_JOB_. Repeat the dataset entries below verbatim, starting at the line containing "Open the Type Liste simple dropdown" and ending at the line containing "tap(142, 186)", both lines included.

— start of THE INPUT —

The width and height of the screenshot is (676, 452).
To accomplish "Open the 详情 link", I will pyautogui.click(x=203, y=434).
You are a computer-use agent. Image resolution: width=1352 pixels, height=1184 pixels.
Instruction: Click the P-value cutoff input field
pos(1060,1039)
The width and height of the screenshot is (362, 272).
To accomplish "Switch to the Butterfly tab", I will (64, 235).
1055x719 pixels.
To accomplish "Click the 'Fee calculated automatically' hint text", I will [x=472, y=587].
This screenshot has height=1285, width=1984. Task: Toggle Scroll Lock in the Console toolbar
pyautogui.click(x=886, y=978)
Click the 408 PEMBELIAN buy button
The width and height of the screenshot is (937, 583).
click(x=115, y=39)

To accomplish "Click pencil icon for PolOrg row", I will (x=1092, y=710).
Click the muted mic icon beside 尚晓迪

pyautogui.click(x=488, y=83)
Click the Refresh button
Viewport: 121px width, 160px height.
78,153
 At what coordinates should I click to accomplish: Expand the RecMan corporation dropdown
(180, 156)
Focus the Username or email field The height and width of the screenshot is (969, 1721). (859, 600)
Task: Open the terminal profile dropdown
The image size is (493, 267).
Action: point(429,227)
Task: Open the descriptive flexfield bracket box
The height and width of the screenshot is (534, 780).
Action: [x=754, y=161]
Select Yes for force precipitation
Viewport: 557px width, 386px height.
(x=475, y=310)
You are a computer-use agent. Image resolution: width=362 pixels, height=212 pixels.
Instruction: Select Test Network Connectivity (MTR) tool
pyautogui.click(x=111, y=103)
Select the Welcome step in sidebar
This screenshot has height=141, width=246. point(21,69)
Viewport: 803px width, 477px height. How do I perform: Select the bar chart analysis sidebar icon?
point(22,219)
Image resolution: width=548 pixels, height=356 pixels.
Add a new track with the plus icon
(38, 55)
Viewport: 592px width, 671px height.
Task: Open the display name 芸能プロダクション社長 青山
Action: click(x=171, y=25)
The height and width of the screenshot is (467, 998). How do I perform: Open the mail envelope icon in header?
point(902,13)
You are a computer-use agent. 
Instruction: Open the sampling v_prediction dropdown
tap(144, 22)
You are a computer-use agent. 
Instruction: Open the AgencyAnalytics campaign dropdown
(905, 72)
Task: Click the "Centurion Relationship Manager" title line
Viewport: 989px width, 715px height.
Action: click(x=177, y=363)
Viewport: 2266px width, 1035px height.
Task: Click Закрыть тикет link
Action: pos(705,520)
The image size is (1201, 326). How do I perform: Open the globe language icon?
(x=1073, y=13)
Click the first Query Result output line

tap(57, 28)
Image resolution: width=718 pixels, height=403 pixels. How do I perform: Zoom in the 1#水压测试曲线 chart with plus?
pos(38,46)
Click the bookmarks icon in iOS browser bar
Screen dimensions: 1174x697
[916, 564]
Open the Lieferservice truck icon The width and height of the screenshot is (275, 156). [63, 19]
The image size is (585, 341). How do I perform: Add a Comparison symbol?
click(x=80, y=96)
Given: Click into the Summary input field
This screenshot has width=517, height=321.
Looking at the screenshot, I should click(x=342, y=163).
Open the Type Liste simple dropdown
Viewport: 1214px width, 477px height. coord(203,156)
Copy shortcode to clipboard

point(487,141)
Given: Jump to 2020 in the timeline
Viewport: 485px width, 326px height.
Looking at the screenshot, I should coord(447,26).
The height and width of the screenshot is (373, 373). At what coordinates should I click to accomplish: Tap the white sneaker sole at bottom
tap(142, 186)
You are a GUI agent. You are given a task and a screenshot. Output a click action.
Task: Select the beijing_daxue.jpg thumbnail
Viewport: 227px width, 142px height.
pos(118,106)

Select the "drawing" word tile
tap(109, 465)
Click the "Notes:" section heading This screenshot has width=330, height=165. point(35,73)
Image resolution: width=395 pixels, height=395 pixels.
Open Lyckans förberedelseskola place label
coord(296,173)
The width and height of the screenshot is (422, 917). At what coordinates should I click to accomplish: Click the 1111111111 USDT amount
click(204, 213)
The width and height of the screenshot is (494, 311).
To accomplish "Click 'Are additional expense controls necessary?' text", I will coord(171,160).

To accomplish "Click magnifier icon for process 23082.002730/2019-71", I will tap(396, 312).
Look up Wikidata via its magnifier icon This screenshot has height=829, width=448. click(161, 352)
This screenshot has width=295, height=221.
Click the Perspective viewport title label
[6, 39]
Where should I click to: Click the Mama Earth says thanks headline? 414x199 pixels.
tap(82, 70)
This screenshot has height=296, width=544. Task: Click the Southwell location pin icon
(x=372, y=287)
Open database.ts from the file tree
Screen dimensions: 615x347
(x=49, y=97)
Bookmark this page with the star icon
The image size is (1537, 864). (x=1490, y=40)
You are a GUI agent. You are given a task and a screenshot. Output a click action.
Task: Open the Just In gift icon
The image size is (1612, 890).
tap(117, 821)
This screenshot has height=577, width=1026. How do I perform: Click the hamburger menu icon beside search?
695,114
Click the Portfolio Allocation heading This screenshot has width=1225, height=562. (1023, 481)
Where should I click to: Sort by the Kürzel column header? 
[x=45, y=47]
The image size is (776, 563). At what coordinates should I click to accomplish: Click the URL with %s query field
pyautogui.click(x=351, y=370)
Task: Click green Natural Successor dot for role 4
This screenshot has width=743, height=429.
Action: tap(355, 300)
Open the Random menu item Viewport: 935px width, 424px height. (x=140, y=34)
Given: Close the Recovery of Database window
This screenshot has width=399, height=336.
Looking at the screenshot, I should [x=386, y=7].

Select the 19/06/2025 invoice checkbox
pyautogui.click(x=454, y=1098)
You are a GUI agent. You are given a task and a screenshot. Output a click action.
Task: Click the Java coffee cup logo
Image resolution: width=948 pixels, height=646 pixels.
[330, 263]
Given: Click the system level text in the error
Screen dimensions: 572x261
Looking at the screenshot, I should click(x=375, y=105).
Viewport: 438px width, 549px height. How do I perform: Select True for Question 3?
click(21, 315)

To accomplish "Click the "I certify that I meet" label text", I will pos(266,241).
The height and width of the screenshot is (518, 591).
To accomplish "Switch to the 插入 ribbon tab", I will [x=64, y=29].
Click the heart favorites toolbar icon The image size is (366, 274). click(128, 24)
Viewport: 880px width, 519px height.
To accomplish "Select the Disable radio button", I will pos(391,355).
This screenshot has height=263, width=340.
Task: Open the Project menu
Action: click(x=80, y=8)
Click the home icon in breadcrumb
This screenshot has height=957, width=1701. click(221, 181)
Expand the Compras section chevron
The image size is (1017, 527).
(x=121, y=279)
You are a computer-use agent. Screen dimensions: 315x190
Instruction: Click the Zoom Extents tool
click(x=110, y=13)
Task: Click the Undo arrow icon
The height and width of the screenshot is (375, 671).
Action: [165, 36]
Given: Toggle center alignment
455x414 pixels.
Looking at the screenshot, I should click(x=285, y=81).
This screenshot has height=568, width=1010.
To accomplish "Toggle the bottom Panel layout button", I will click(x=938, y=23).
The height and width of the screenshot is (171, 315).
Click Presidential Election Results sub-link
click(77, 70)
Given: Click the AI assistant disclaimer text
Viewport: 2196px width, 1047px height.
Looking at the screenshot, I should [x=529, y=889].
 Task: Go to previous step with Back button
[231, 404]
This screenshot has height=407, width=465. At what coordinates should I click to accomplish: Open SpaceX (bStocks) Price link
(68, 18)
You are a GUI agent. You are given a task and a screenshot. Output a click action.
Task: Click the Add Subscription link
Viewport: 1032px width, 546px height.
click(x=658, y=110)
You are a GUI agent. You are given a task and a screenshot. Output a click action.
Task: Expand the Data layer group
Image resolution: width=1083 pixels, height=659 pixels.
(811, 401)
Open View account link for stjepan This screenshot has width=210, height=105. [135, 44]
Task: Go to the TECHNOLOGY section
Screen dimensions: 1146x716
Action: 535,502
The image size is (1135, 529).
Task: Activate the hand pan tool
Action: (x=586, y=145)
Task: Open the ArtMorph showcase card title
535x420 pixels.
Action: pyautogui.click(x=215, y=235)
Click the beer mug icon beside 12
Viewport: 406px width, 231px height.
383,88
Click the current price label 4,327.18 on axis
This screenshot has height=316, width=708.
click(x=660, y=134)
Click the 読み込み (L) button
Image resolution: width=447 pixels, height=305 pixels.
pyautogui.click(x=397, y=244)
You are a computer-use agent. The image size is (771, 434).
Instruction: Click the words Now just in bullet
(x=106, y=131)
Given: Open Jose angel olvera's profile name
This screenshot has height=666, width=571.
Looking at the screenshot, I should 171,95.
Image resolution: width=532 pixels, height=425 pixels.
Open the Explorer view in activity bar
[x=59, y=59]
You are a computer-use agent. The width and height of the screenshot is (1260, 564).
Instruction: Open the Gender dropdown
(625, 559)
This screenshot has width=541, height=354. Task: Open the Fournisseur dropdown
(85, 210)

— end of THE INPUT —

_SOLVED PROBLEM_.
Open the Type Liste simple dropdown
Viewport: 1214px width, 477px height. coord(203,156)
Copy shortcode to clipboard

point(487,141)
Given: Jump to 2020 in the timeline
Viewport: 485px width, 326px height.
Looking at the screenshot, I should coord(447,26).
The height and width of the screenshot is (373, 373). At what coordinates should I click to accomplish: Tap the white sneaker sole at bottom
tap(142, 186)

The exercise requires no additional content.